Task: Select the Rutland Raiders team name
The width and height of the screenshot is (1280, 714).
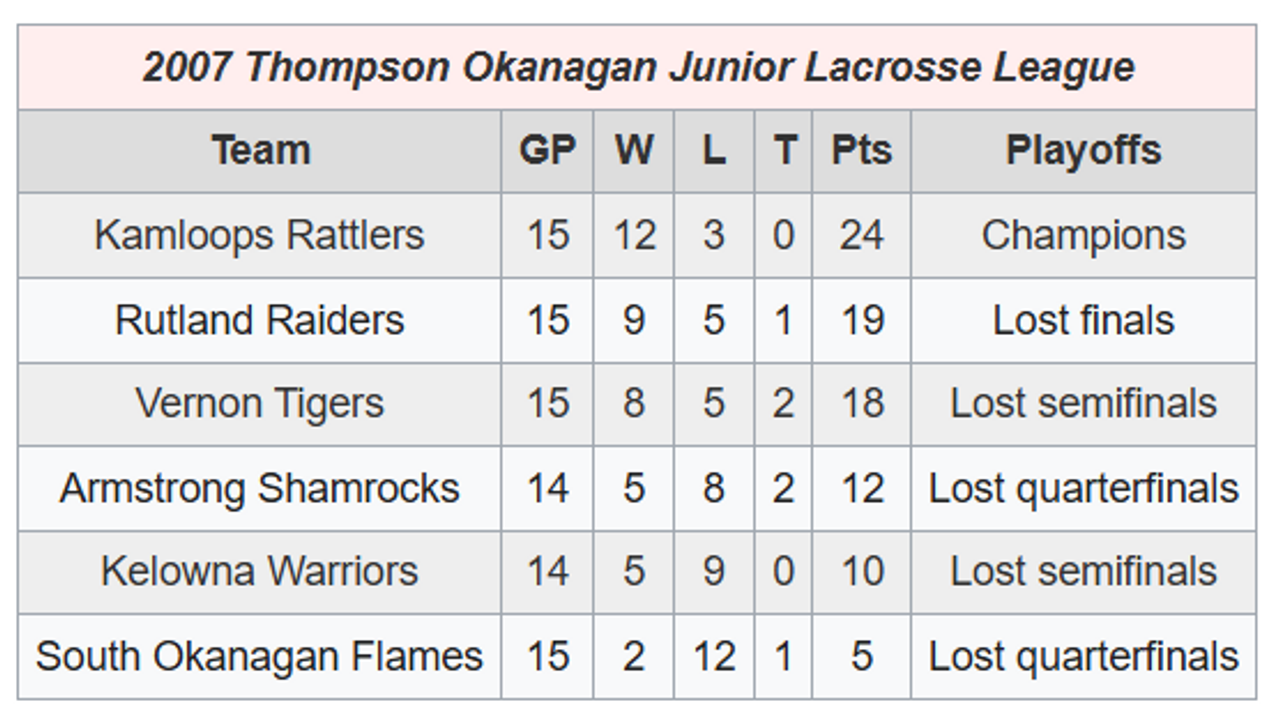Action: (260, 320)
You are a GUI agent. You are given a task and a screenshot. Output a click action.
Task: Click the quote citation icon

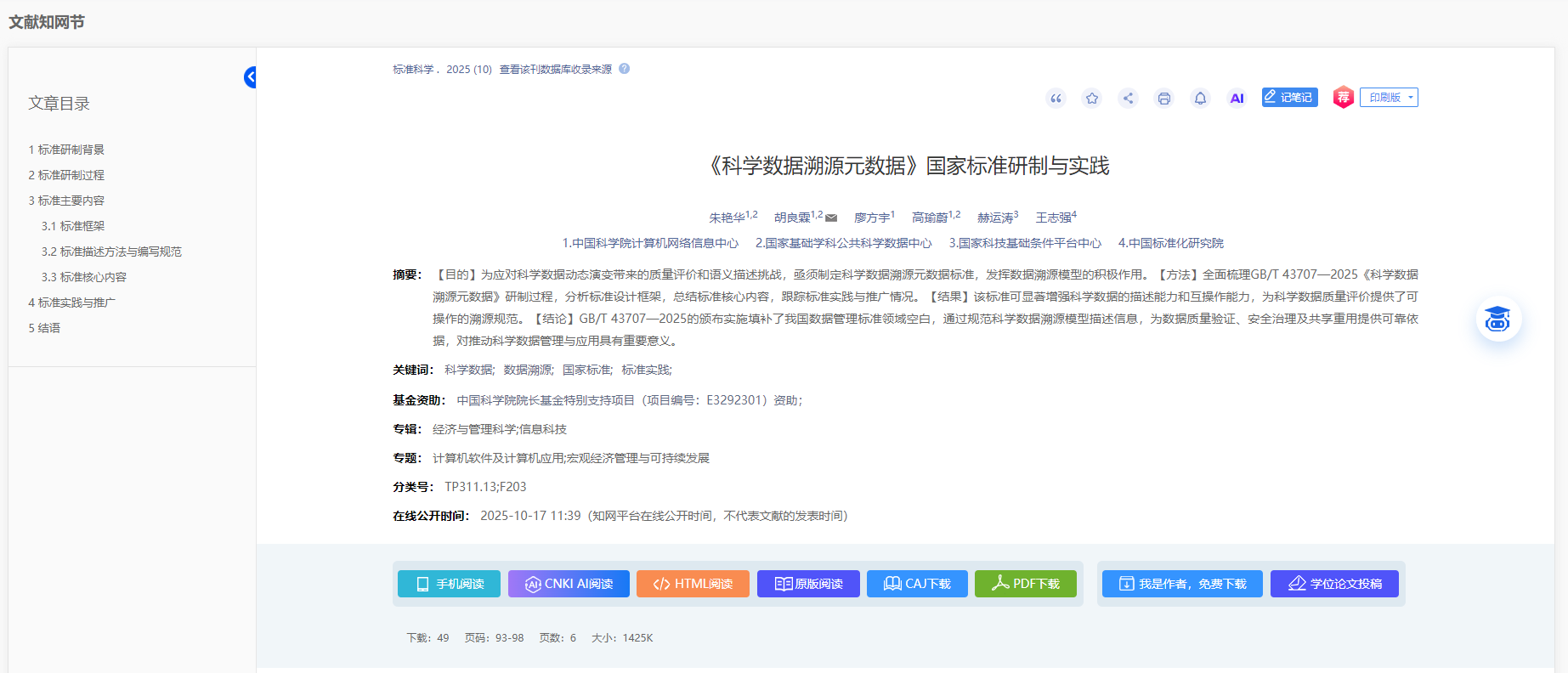[1056, 99]
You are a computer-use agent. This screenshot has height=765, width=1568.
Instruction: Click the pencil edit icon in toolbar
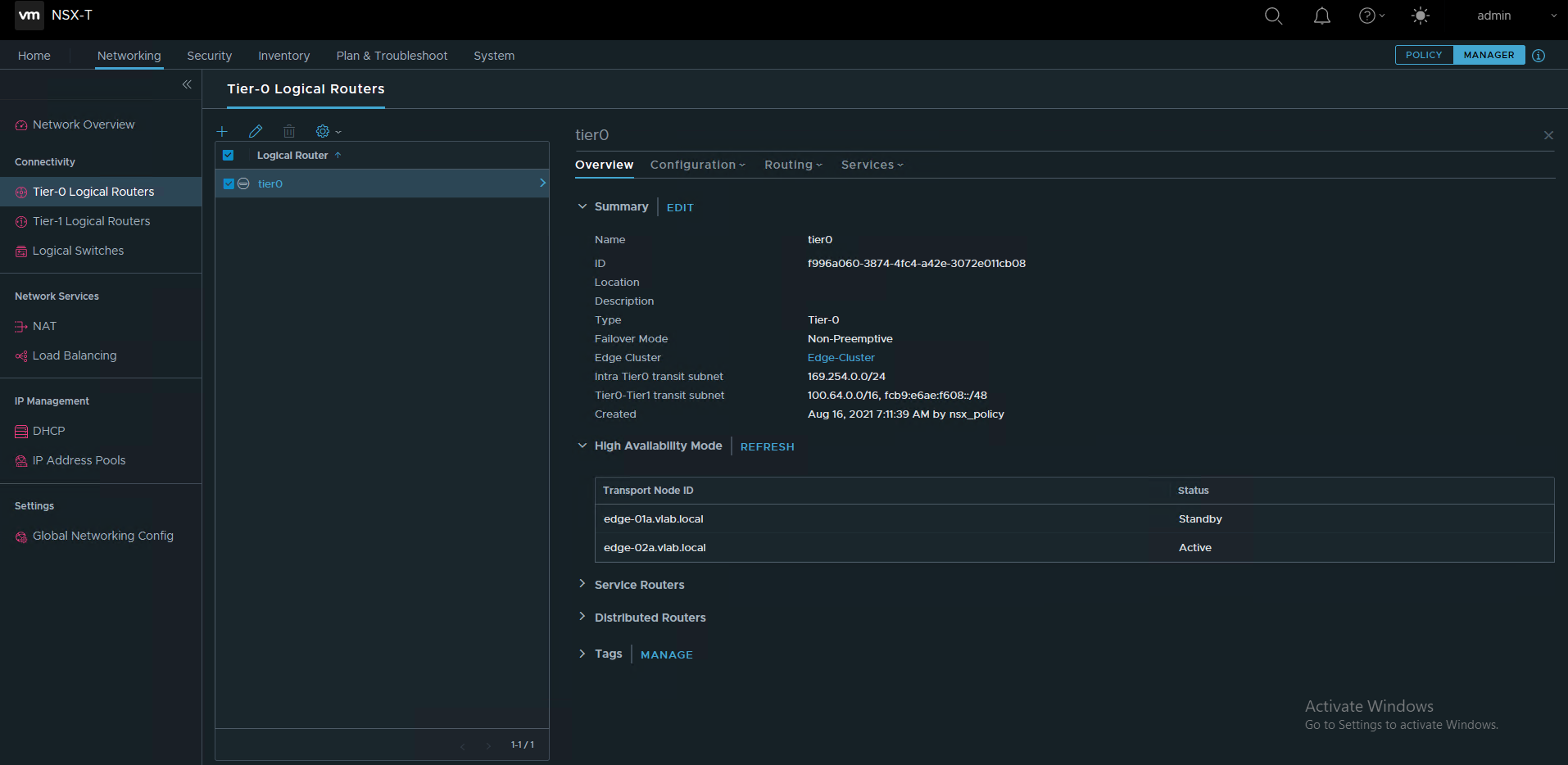(256, 131)
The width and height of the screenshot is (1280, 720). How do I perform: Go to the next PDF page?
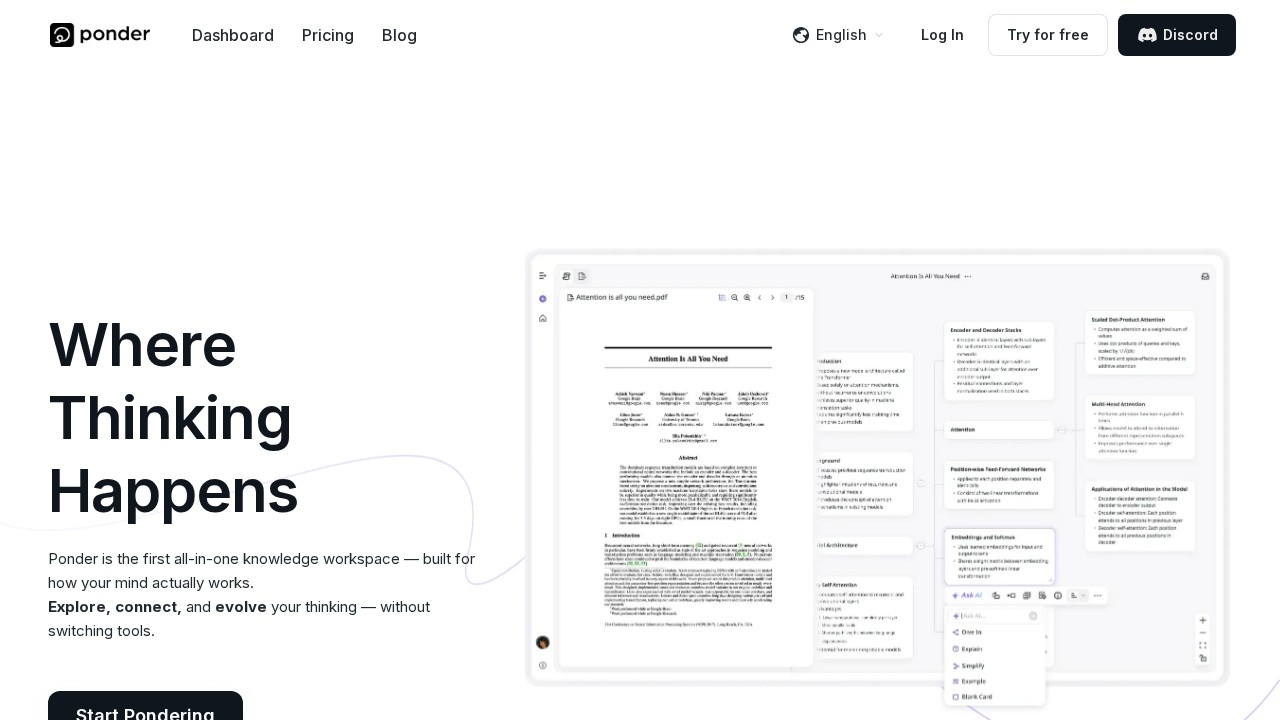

Directions for this task:
Each line from the one holding "Task: Click the quote citation icon" through the final line of the data needs to be transcribed exactly. Include both ends, skip the pictures, and add nothing.

Exercise result:
Task: Click the quote citation icon

[1056, 99]
You are a computer-use agent. This screenshot has height=765, width=1568.
Instruction: Click the pencil edit icon in toolbar
(256, 131)
The width and height of the screenshot is (1280, 720). How do I perform: Go to the next PDF page?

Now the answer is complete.